BEGIN TEXT SHOWN

Registered purely because i felt sorry for you guys - Just kill the dragon and soft reset it - If you run just before the palce to jump off the orc resets and 15-20 seconds later the dragon respawns, Meaning you easily quadruple the amount of JP/hour

----------


## amxc18

Confirmed. You don't need to do a soft instance reset. Simply keep the orc alive, kill the dragon, then run away. You only have to run to where his two dead guards are and then he'll despawn. 

I'm doing this with some friends and its going VERY fast. =)

----------


## dread9

This exploit I might use because it seems like its not as bannable imo as the other methods. Im just paranod :/

----------


## SpaZMonKeY

> This exploit I might use because it seems like its not as bannable imo as the other methods. Im just paranod :/


Same reason I use it. It's not like the bag exploit getting capped in minutes. It still takes time, but it's quicker then most methods, and solo'able.

----------


## Daeveren

there's an "Account Ban for farming justice points???" thread on another website, not sure if i'm allowed to post links here. basically the guy is saying that he got a 72h account suspension for a similar exploit (no clue if it's the exact same exploit since he's saying he didn't exploited)

quote from the email he received from Blizzard



> Account Action: 72 Hour Suspension
> 
> Offense: Bug Exploitation
> 
> Player repeatedly abused bug that allowed them to loot an infinite number of Justice Points.

----------


## Zedro

How detectable is something liek this?

It's something I'd wanna do to gear up my alts, but I've put a huge amount of time into some of my chars (200+ days on my main for example) so its definitely not something I want or am willing to get banned for.

----------


## gargantuan

> there's an "Account Ban for farming justice points???" thread on another website, not sure if i'm allowed to post links here. basically the guy is saying that he got a 72h account suspension for a similar exploit (no clue if it's the exact same exploit since he's saying he didn't exploited)
> 
> quote from the email he received from Blizzard
> 
> Account Action: 72 Hour Suspension
> 
> Offense: Bug Exploitation
> 
> Player repeatedly abused bug that allowed them to loot an infinite number of Justice Points.

END TEXT SHOWN

WORK TO BE COMPLETED>
From the forum thread above, return the passage that starts with the words containing "Confirmed. You don't" and finishes with "then he'll despawn.", copied word for word.

BEGIN INFORMATION PROVIDED

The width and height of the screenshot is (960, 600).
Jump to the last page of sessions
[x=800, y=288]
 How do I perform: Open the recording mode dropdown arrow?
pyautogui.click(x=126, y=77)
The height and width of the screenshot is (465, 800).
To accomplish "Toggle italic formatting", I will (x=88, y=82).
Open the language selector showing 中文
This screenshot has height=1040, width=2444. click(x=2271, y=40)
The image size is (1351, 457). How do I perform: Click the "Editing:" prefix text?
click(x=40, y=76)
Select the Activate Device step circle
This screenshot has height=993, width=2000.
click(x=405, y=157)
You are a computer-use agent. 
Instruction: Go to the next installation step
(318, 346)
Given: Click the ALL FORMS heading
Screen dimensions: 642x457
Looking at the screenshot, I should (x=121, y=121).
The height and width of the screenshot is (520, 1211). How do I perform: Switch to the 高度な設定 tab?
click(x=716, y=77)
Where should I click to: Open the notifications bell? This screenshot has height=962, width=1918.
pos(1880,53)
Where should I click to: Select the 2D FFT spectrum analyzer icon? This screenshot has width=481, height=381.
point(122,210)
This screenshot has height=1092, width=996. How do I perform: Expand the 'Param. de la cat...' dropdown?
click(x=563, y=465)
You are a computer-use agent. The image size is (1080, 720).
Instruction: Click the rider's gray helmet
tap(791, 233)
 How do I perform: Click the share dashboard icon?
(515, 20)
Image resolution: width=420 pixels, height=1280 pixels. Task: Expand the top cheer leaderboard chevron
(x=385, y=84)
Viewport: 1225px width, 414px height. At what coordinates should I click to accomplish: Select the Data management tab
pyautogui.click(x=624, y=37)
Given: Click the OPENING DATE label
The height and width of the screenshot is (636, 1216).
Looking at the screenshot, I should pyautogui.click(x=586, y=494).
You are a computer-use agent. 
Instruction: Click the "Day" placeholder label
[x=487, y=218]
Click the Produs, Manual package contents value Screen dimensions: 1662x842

END INFORMATION PROVIDED

REPLY>
Confirmed. You don't need to do a soft instance reset. Simply keep the orc alive, kill the dragon, then run away. You only have to run to where his two dead guards are and then he'll despawn.